Page excerpt:
## start

Reimagining Criminal Justice

Creating Art in Prison-Wendy Jason and Carole Alden

On December 3rd 2020, IAHR hosted a pen pal meeting titled "Creating Art in Prison." The meeting was open to all and we had the pleasure of having two  guest speakers Carole Alden and Wendy Jason. Carole, a mother of 5, is a returning citizen who is self-taught in fiber art, ceramics, textiles, graphics, and welding. She was incarcerated at the age of 46 after an incident of extreme domestic violence. She was sentenced to a 2nd degree manslaughter charge. Carole currently lives in southern Utah where she is building a house shaped like a deep sea fish.

Wendy is the director of the Justice Arts Coalition which unites teaching artists, arts advocates, and currently and formerly incarcerated artists and allies, harnessing the transformative power of the arts to reimagine justice. This work stems from the premise that art can serve as connective tissue, weaving its way back and forth through prison walls to foster and strengthen relationships between people inside and out.

With 25 years of experience in social services, working in residential treatment, mental health centers, schools, shelters, prisons, and jails in Connecticut, Massachusetts, Florida, Alaska, New Mexico, Maryland, and DC, she understands the myriad challenges confronted by those most impacted by mass incarceration and the root causes of the injustices they face. Wendy is committed to supporting both individual and social change through cultivating relationships grounded in collaboration, trust, authenticity, empathy, and integrity.

 

Watch the interview below now!

 


 

In response to greater public interest in criminal justice issues, IAHR launched a new webinar series, called “Reimagining Criminal Justice in the United States.” During this series, IAHR Director Chuck Feinberg and some board members will be interviewing advocates, practitioners, those directly affected by criminal justice, and those who have studied the issue. For additional information on upcoming interviews: check our website, join our mailing list, or keep an eye on our social media.

 

Nicole Porter

Our first guest was Nicole Porter. Nicole is Director of Advocacy at The Sentencing Project where she manages The Sentencing Project’s state and local advocacy efforts on sentencing reform, voting rights, and eliminating racial disparities in the criminal justice system.

## end

The task:
Pick up the page on the criminal justice webinar series after its last sentence and keep writing it. The listing that follows was taken from a different source than the page about art in prison.

Source data:
## start

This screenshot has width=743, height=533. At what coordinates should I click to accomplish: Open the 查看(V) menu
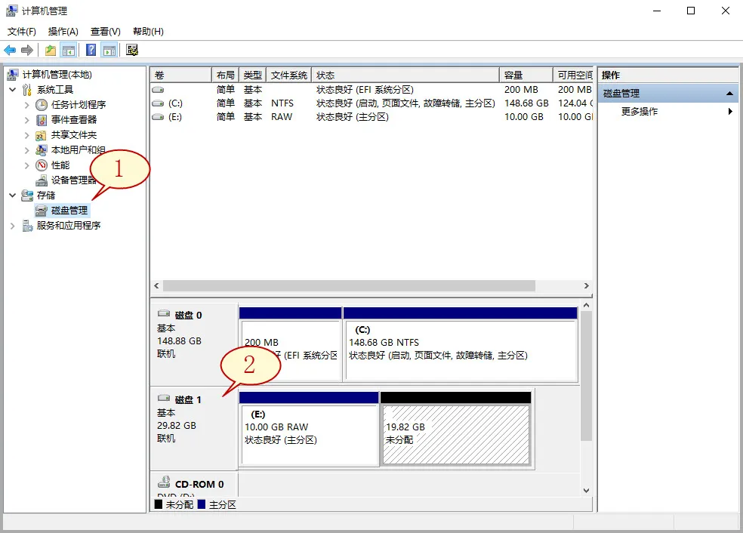(105, 32)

## end

Task result:
Did you miss Nicole's webinar? Click to watch it now! The password is: 4k.%8N#H


Richard N. Van Wickler

On Friday, July 24, 2020, we interviewed Richard N. Van Wickler, who was the Superintendent of the Cheshire County Department of Corrections in Keene, New Hampshire for 27 years.  Mr. Van Wickler is a veteran of the United States Army and served in the U.S. Army Reserve for 23 years. Mr. Van Wickler as superintendent of a county jail limited the use of solitary confinement and introduced many humane reforms into the jail.

Here is the recording of that interview.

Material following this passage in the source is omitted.